Of course you have. When you address them, you usually dismiss them as "calendar operations" (IIRC).
Those are not usecases for this broken behaviour.
I agree there is a usecase for where you want to add one day to an 8am datetime, and get 8am the next day. Calling them "date operations" or "calendar operations" is not dismissing them. I got into this whole mess because I implemented calendars. That use case is the main usecase for those operations.
But that usecase is easily handled in several ways. Already today in how datetime works, you have two solutions: The first is to use a time zone naive datetime. This is what most people who want to ignore time zones should use.
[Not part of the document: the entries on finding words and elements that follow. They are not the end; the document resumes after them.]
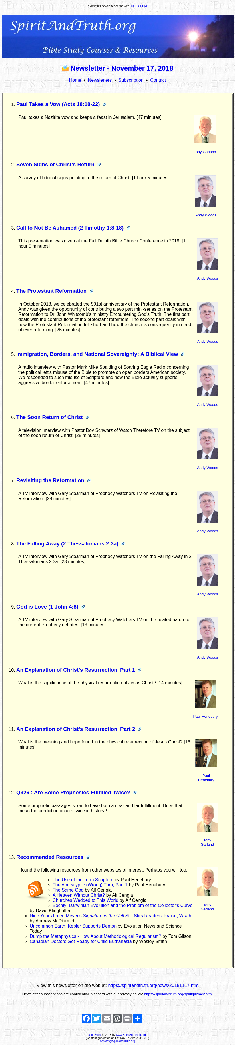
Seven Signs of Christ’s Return (58, 164)
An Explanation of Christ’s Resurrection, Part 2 (78, 729)
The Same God (69, 890)
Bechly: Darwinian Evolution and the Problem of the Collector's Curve (122, 905)
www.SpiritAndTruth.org (131, 1034)
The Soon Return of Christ (52, 417)
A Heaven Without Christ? (79, 895)
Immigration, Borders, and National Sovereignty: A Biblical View (100, 354)
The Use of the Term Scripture (84, 879)
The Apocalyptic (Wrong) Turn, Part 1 (91, 884)
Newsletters (100, 80)
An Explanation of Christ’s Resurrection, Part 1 (78, 670)
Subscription (131, 80)
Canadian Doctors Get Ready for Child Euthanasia (81, 941)
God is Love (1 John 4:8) (50, 607)
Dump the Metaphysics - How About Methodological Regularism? (96, 936)
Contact (158, 80)
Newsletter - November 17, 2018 (117, 68)
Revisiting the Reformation (53, 480)
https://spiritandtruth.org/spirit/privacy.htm (178, 994)
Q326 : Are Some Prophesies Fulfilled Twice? (76, 792)
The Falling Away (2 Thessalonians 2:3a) (70, 544)
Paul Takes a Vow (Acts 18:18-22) (61, 104)
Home (75, 80)
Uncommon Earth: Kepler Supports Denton (74, 926)
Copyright (95, 1034)
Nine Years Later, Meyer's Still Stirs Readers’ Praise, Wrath (110, 915)
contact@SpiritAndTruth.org (117, 1041)
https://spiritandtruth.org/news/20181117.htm (153, 985)
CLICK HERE (139, 6)
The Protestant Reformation (54, 291)
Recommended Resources (53, 857)
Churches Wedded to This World (86, 900)
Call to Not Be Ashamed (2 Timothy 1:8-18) (73, 228)
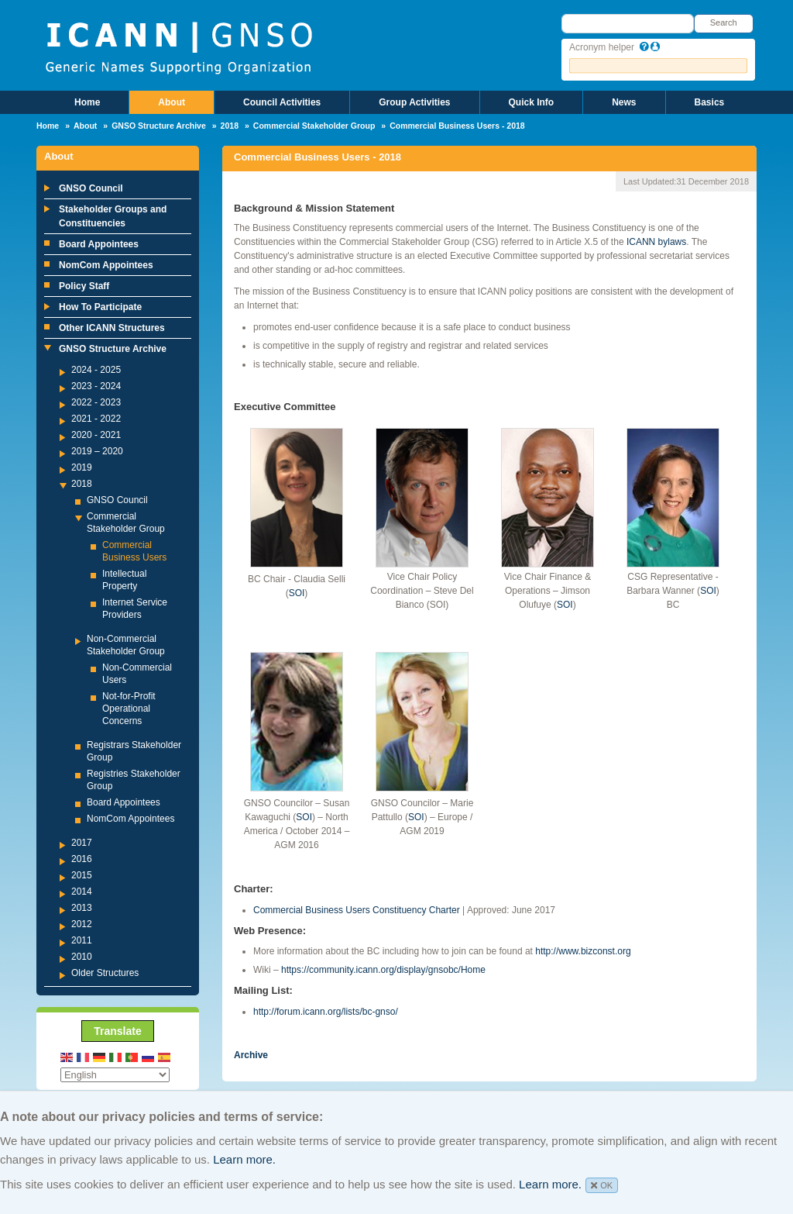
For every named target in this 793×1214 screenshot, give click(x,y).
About (171, 102)
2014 (81, 891)
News (624, 102)
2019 (81, 467)
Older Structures (105, 972)
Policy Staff (84, 286)
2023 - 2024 (96, 386)
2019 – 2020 (97, 451)
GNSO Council (91, 188)
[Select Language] (115, 1074)
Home (87, 102)
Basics (710, 102)
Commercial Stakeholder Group (314, 125)
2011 (81, 940)
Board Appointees (99, 244)
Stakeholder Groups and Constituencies (112, 216)
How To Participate (100, 307)
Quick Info (531, 102)
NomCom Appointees (106, 265)
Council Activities (282, 102)
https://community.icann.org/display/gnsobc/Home (383, 969)
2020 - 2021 (96, 434)
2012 (81, 924)
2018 (230, 125)
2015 (81, 875)
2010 (81, 956)
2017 (81, 842)
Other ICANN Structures (112, 327)
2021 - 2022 (96, 418)
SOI (297, 593)
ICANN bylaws (655, 241)
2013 (81, 907)
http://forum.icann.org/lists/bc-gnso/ (325, 1011)
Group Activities (414, 102)
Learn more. (244, 1159)
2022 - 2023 (96, 402)
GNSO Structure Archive (159, 125)
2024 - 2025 (96, 369)
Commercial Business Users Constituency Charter (356, 910)
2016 (81, 859)
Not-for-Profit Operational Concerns (129, 708)
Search (723, 22)
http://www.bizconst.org (582, 951)
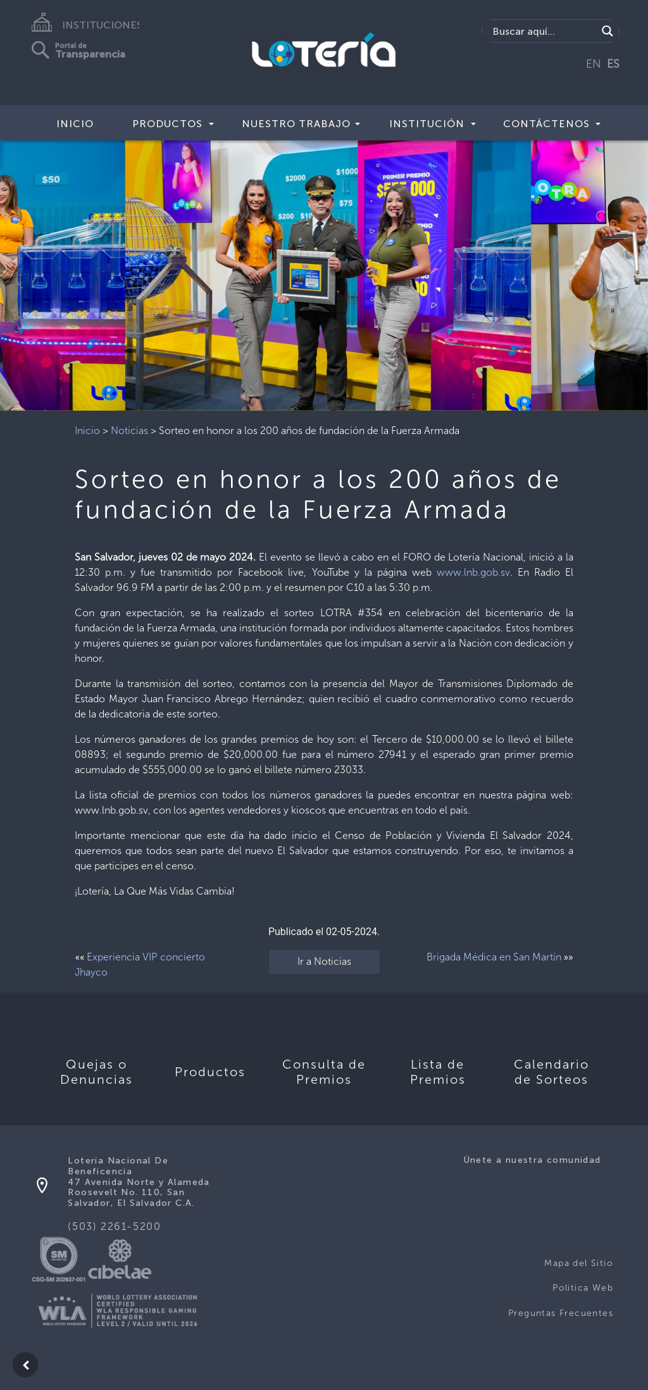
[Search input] (543, 31)
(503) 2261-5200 (114, 1226)
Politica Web (582, 1287)
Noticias (129, 431)
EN (593, 64)
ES (613, 64)
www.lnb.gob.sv (473, 572)
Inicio (75, 124)
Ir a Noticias (324, 961)
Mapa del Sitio (578, 1263)
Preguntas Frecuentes (560, 1313)
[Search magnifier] (607, 31)
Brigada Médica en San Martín (494, 957)
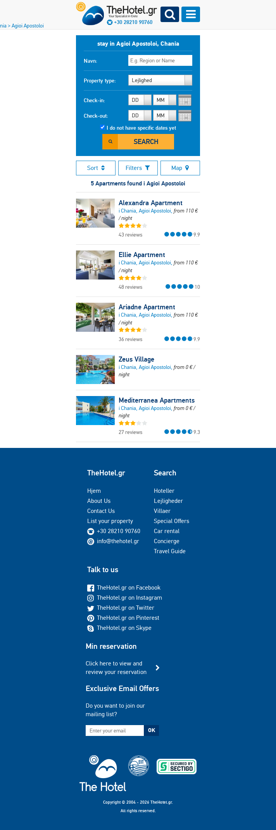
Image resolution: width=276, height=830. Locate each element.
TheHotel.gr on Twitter (120, 607)
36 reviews (130, 339)
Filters (138, 167)
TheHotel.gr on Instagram (124, 597)
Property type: (100, 80)
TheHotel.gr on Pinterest (123, 617)
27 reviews (130, 432)
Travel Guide (170, 551)
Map (180, 167)
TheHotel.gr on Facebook (123, 587)
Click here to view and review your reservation (116, 668)
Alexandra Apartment (151, 203)
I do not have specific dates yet (141, 127)
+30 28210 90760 (118, 531)
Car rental (166, 531)
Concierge (166, 541)
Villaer (162, 510)
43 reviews (130, 234)
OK (151, 730)
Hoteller (164, 490)
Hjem (94, 490)
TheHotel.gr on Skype (119, 627)
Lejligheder (168, 500)
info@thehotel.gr (113, 541)
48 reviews (130, 286)
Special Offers (171, 521)
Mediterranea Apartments (157, 400)
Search (146, 141)
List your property (110, 521)
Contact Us (101, 510)
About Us (98, 500)
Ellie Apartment (142, 254)
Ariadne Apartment (147, 307)
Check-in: (94, 100)
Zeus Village (136, 359)
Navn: (90, 60)
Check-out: (96, 115)
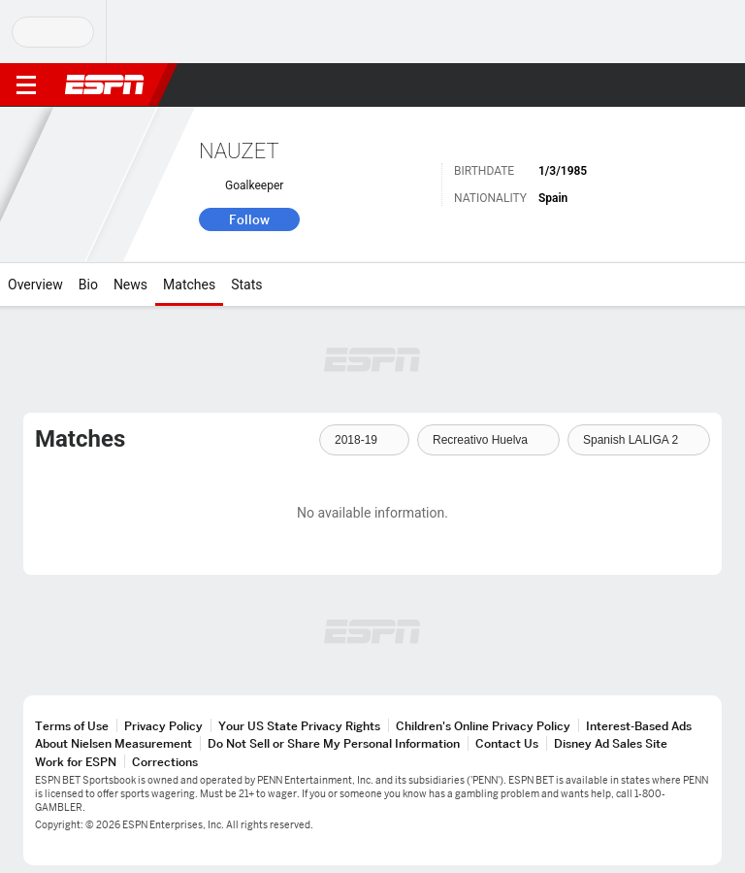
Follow (249, 219)
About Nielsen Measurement (113, 743)
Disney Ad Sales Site (610, 743)
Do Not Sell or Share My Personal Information (334, 743)
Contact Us (506, 743)
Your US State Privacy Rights (299, 726)
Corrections (165, 762)
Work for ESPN (75, 762)
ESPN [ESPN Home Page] (105, 84)
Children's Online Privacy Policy (483, 726)
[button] (691, 85)
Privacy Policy (163, 726)
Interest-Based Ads (639, 726)
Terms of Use (72, 726)
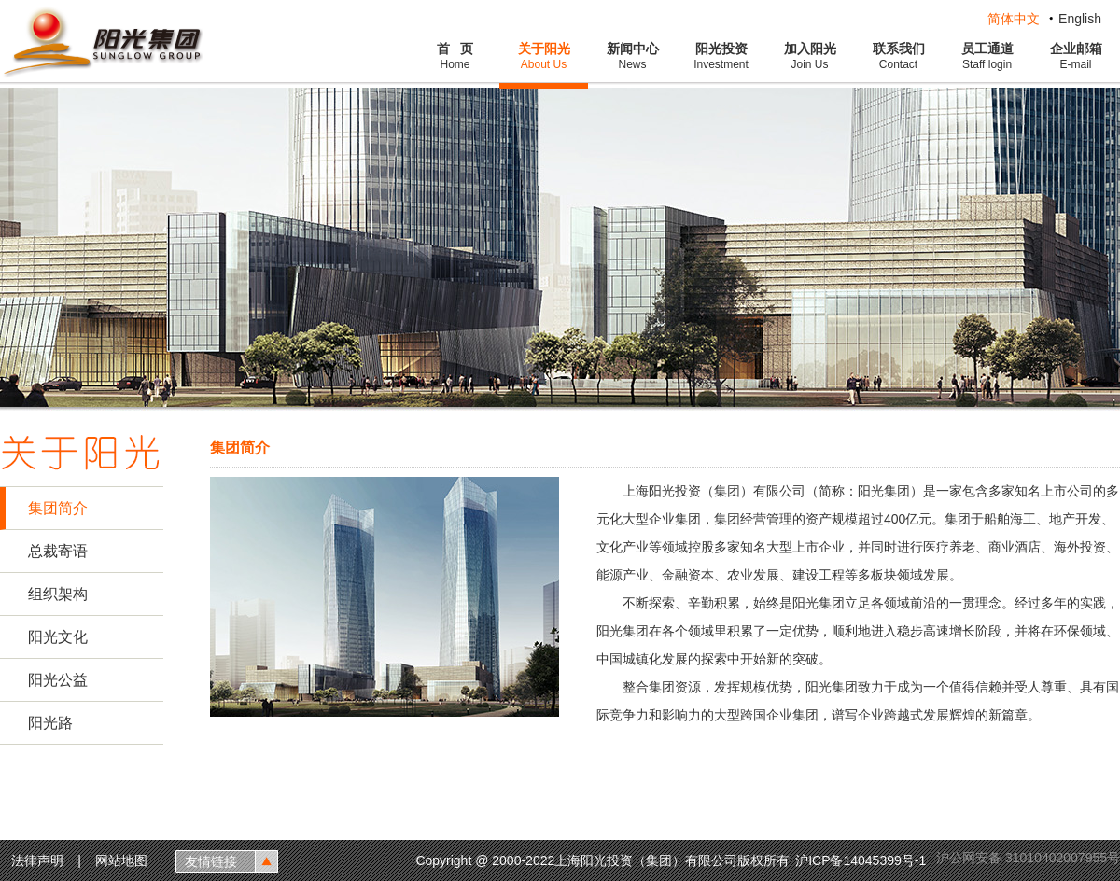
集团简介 (58, 508)
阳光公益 (58, 680)
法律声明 (37, 860)
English (1079, 18)
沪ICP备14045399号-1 (862, 860)
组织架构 (58, 594)
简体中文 (1013, 18)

The other is to separate the datetime into date and time objects and add a day to the date object.
I said I was done commenting, and this is supposed to move to the datetime-sig, but this "lack of use cases" keeps coming up, so I'm going to make one more comment, repeating something I said earlier. What *I* want aware datetimes to do is give me the correct timezone label when I format them, given the date and time information they hold. The naive arithmetic is perfect, the conversion between timezones is fine, the only thing missing from my point of view is a timezone database such that if I tell a datetime it is in zone X, it will print the correct offset and/or timezone label when I format it as a string. That's my use case; and it is, I would venture to guess, *the* most common use case that datetime does not currently support, and I was very disappointed to find that pytz didn't support it either (except via 'normalize' calls, but why should I have to call normalize every time I do datetime arithmetic? It should just *do* it.) Anything more would be gravy from my point of view. Now, maybe tzinfo can't actually support this, but I haven't heard Tim say that it can't. Since the datetime is always passed to tzinfo, I think it can. --David PS: annoying story: I scheduled an event six months in advance on my tablet's calendar, and it scheduled it using what was my *current* GMT offset (it calls it a time zone) even though it knew what date I was scheduling it on. Which meant the alarm in my calendar was off by an hour. I hope they have fixed this bug. I relay this because it is exactly the same problem I find to be present in pytz. If the calendar had been using aware datetimes and naive arithmetic as I describe above, the alarm would not have been off by an hour.